On Tuesday, analyst Nat Schindler downgraded the stock to an “Underperform” rating from “Buy”, with a $72 per share price target.

Schindler wrote in his research note via MarketWatch, “Throughout the quarter, our concerns have grown surrounding the health of the domestic streaming business and timing of international streaming profitability. With the stock increasing 31% over the past two weeks, we now believe the risks outweigh the reward heading into Q3.”

In pre-market trading the stock fell 4 percent on the news, and has continued its decline, now down 8.17 percent to $67.57.

But there’s additional concerns in the report. Schindler noted that the company, on its penetration curve, has hit its second inflection point, reported 24/7 Wall St. Furthermore, domestic streaming subscribers will level out earlier than thought, and subsequently affect 2013 estimates.

Schindler added, “The bears still have plenty of long-term concerns to sink their teeth into the likelihood that content prices will be increasing, due to competition and Netflix’s exclusive and original content emphasis, which could pressure streaming Margins.”

Along with Bank of America Corp (NYSE:BAC)’s take on the stock, others believe there are concerns.

According to CNBC’s Herb Greenberg, there’s the Chanos Rule.

This comes from renowned short-seller, Jim Chanos, and it states that any company with fast growth eventually incurs an “all in” level. Investors really want a certain a product, but it comes to a point that growth comes from either “fill-in, replacement, or gifts.”

For Netflix, Inc. (NASDAQ:NFLX), explains Greenberg, in the last quarter its membership included 30 million total customers; this encompassed DVD and the 23.9 million customers with streaming service-only subscriptions.

It is getting awfully close to activating the Chanos Rule, and there’s more data to support this.

On Tuesday, Consumer Edge Research said it thinks Netflix’ “membership levels” could have peaked in the third quarter, along with evidence of a household slowdown. In addition, ComScore, Inc. (NASDAQ:SCOR)’s September Netflix, Inc. (NASDAQ:NFLX) traffic data was 28.7 million unique users, a 2.6-percent fall from the previous year.

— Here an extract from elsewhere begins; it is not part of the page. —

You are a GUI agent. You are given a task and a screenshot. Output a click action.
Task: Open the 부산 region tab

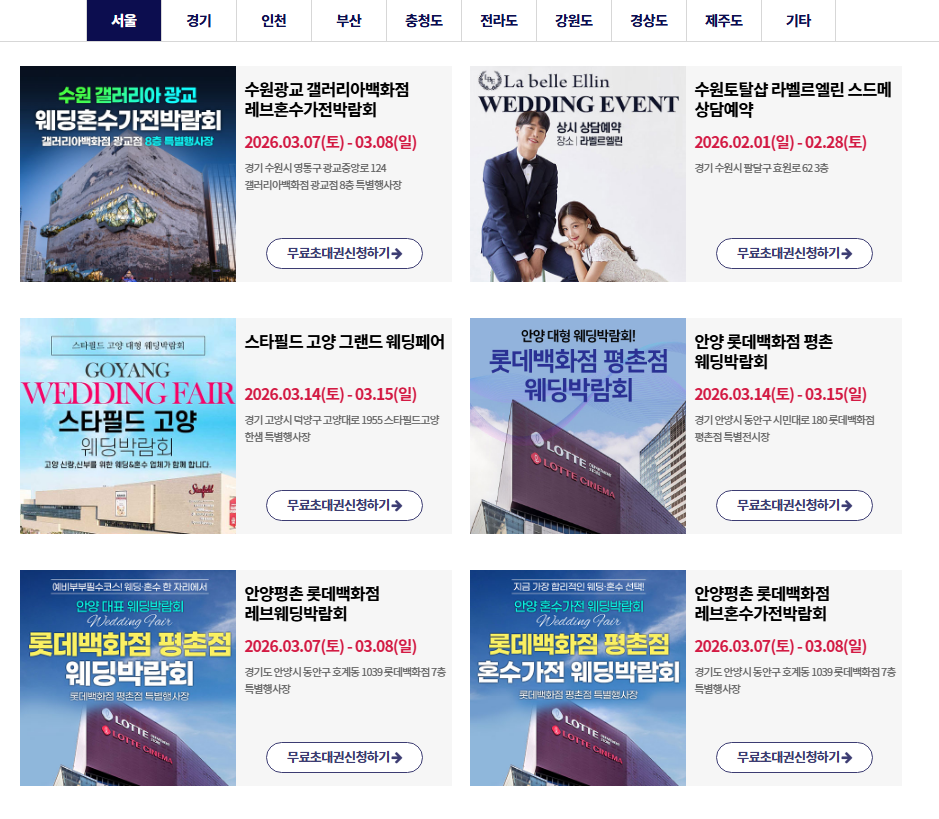click(x=349, y=20)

This decline suggests a peak web traffic between 28 million to 30 million, wrote Greenberg.

And, just to add some more fuel to the fire, is Netflix’s, Inc. (NASDAQ:NFLX) recent original programming. If it succeeds, the company could see additional subscribers, but if not, it may stay where it is, hence a peak.

This may be further evidence of the Chanos Rule.